• ABOUT THIS EXERCISE:
Your task is to return, word for word, only the lines from the line with "Task: Click the red user avatar icon" through the close of the data. Exclude all pictures.

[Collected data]

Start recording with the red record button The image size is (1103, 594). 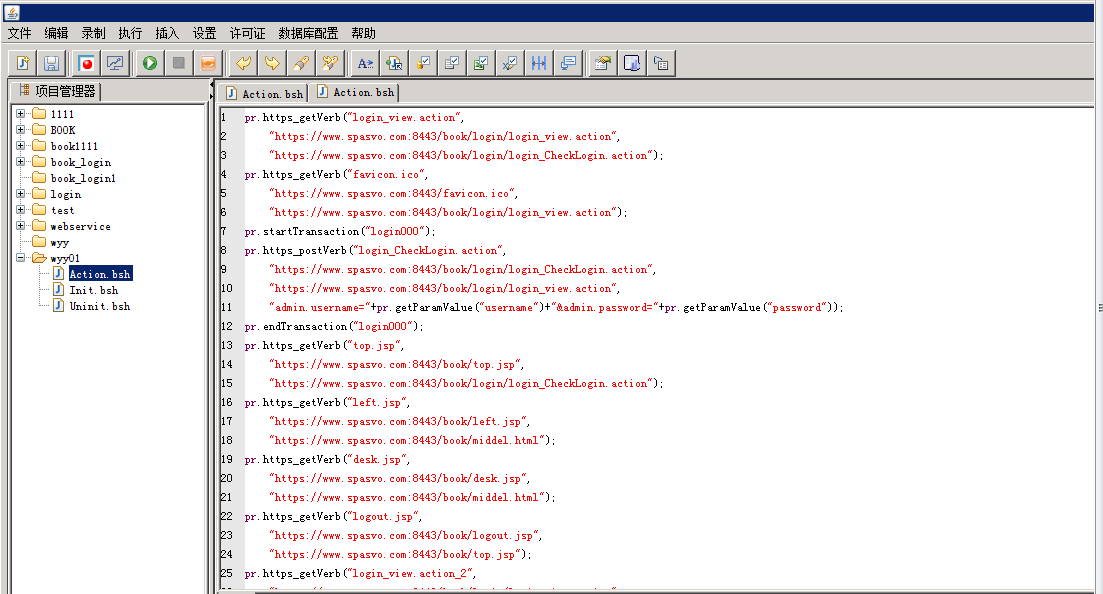click(88, 63)
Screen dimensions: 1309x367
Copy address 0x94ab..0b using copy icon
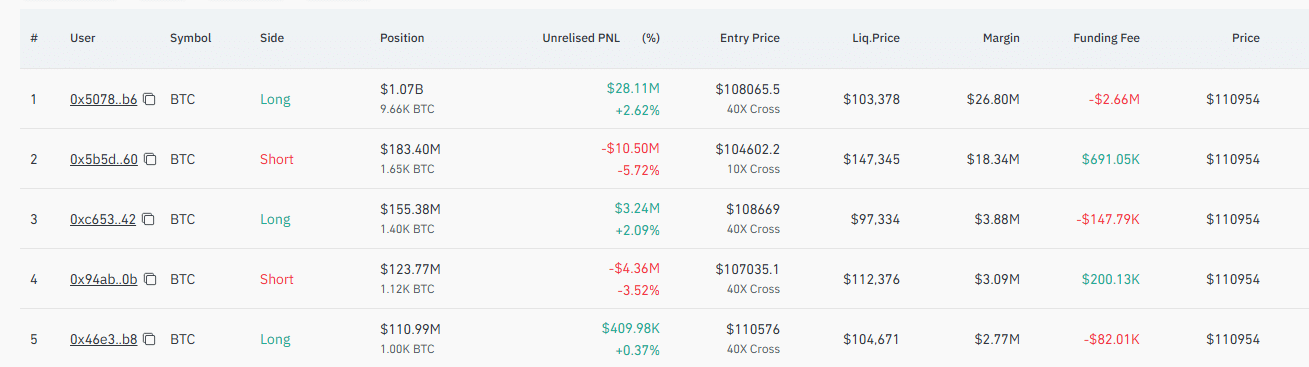(x=149, y=279)
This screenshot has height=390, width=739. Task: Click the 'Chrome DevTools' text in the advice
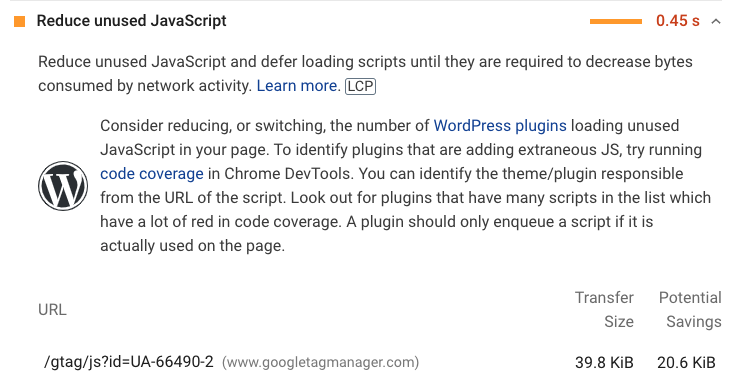287,174
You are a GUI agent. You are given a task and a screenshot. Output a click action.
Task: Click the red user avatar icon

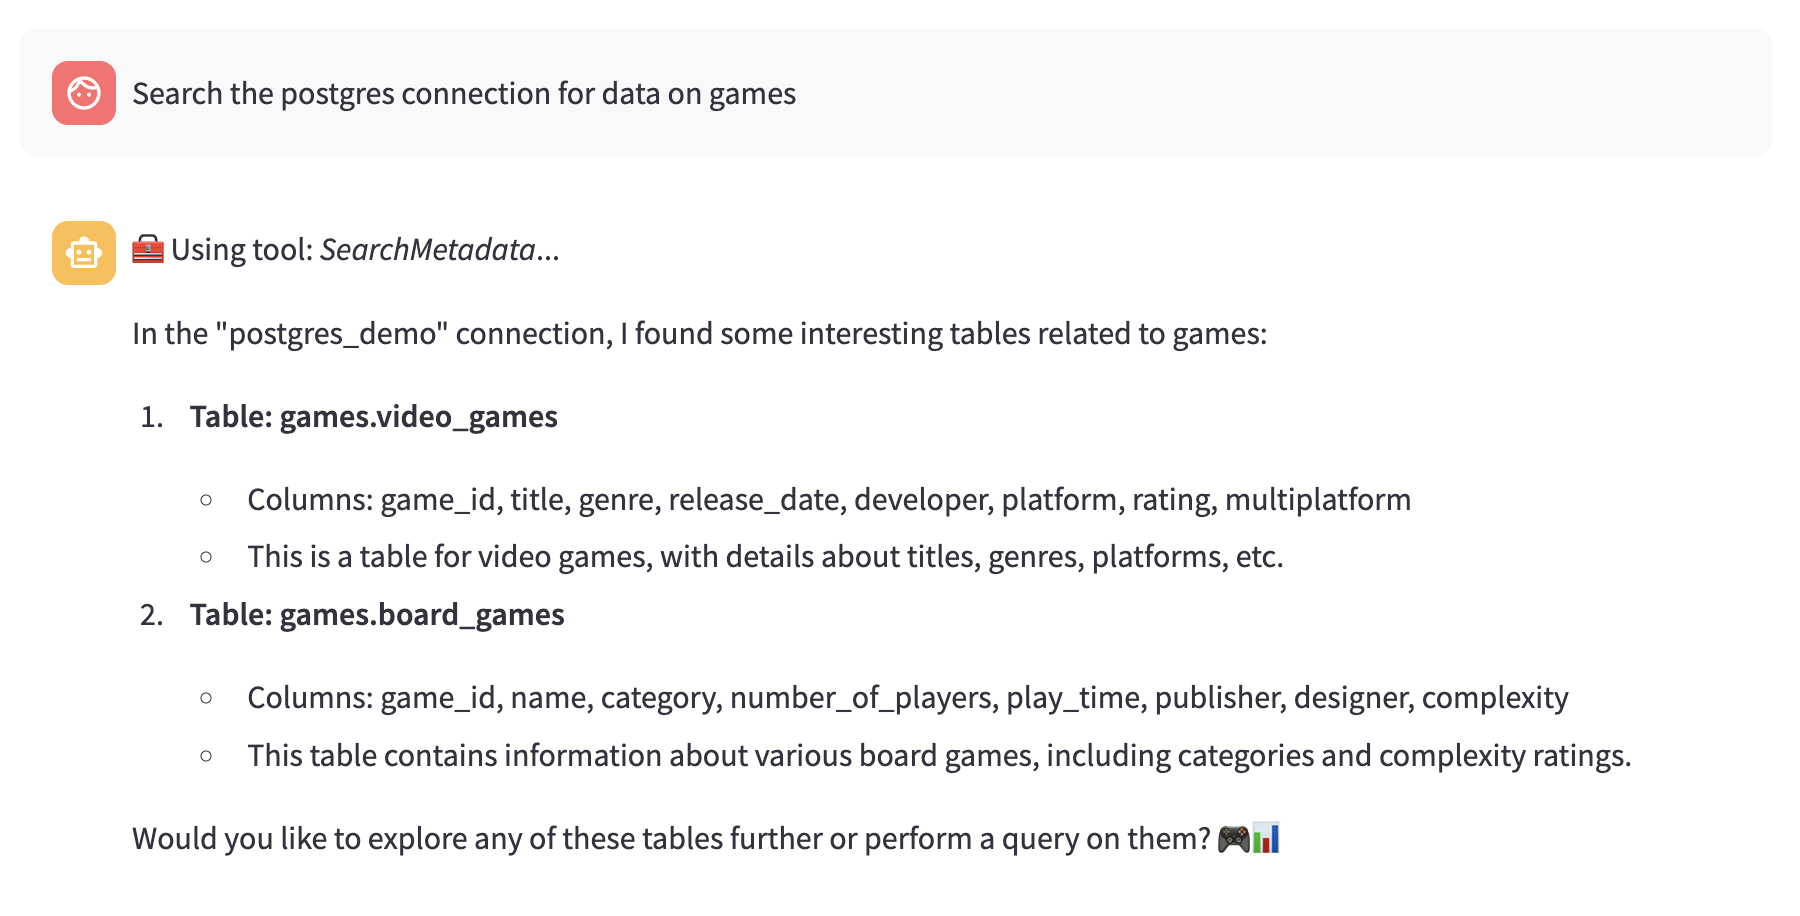84,93
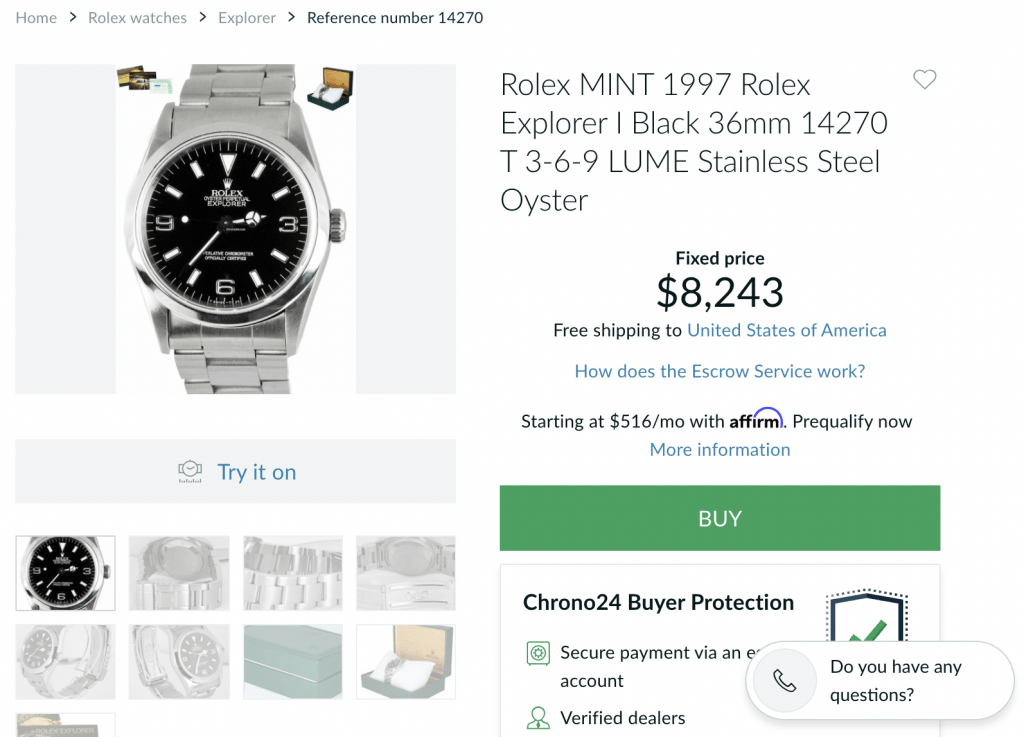
Task: Select the first watch face thumbnail
Action: click(66, 573)
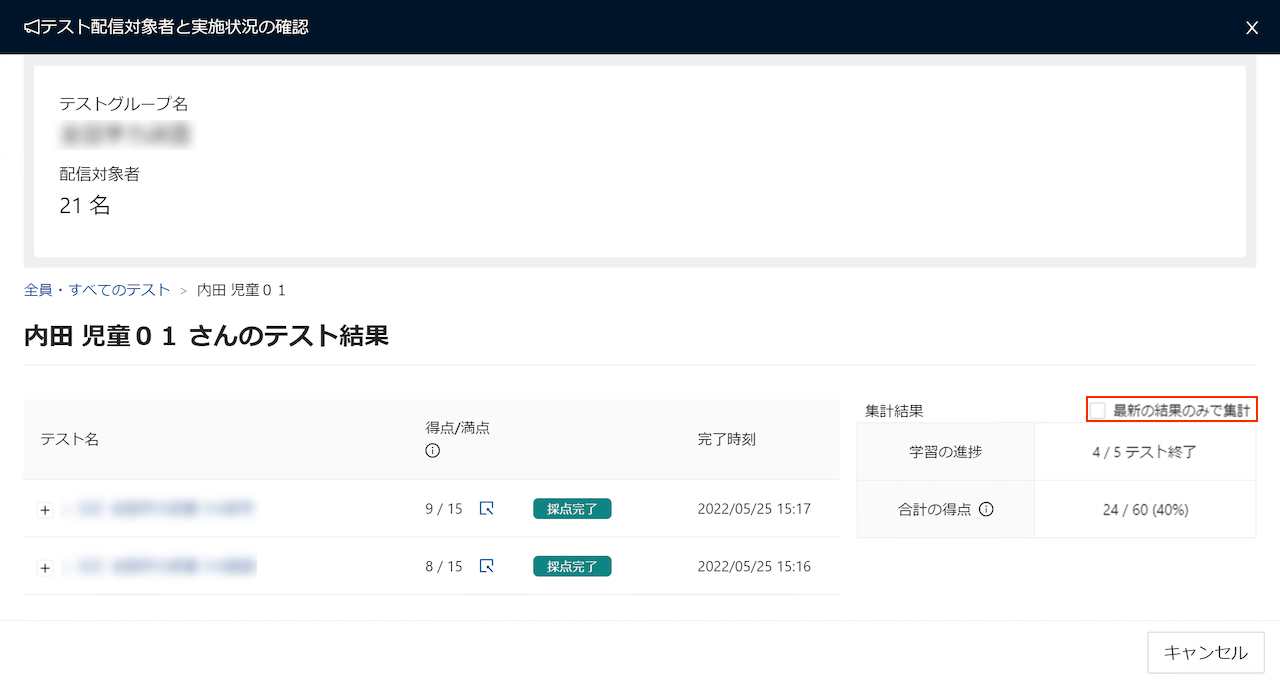Viewport: 1280px width, 683px height.
Task: Close the dialog with the X icon
Action: pos(1252,28)
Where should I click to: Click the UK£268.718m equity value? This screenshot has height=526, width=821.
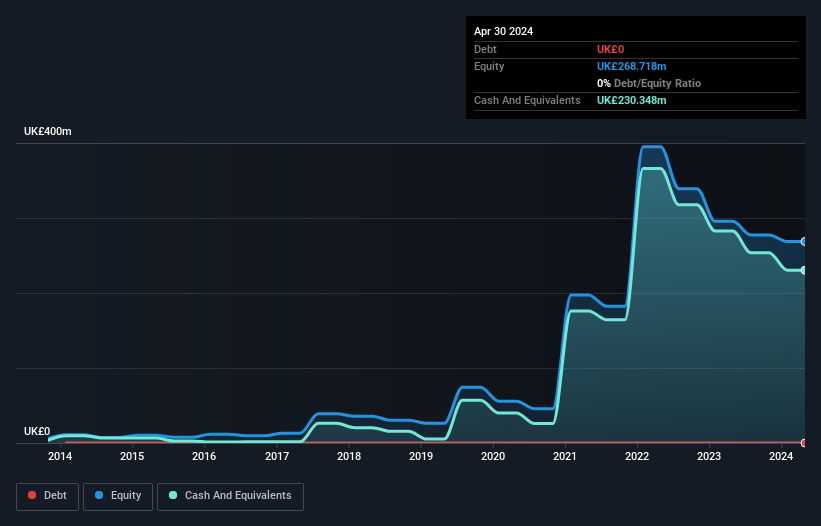pyautogui.click(x=631, y=66)
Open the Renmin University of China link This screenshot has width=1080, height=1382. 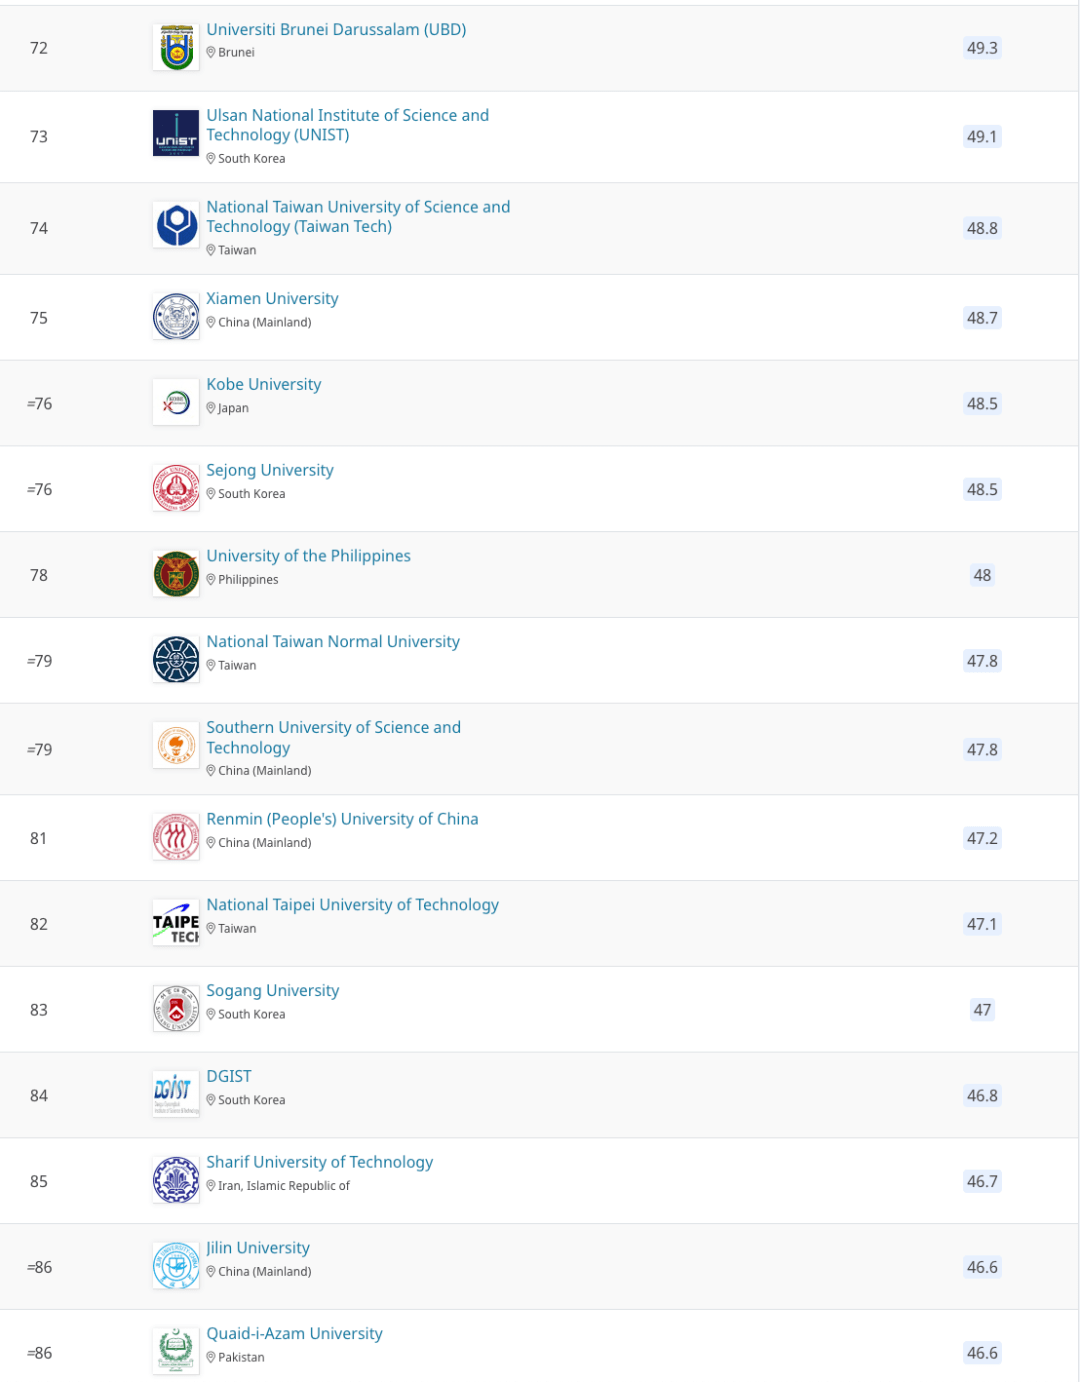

• RESPONSE TO THIS TASK:
Task: Click the red user avatar icon

84,93
Task: Select the first watch face thumbnail
Action: click(66, 573)
Viewport: 1280px width, 683px height.
Task: Close the dialog with the X icon
Action: pos(1252,28)
Where should I click to: Click the UK£268.718m equity value? This screenshot has height=526, width=821.
pyautogui.click(x=631, y=66)
Open the Renmin University of China link This screenshot has width=1080, height=1382. 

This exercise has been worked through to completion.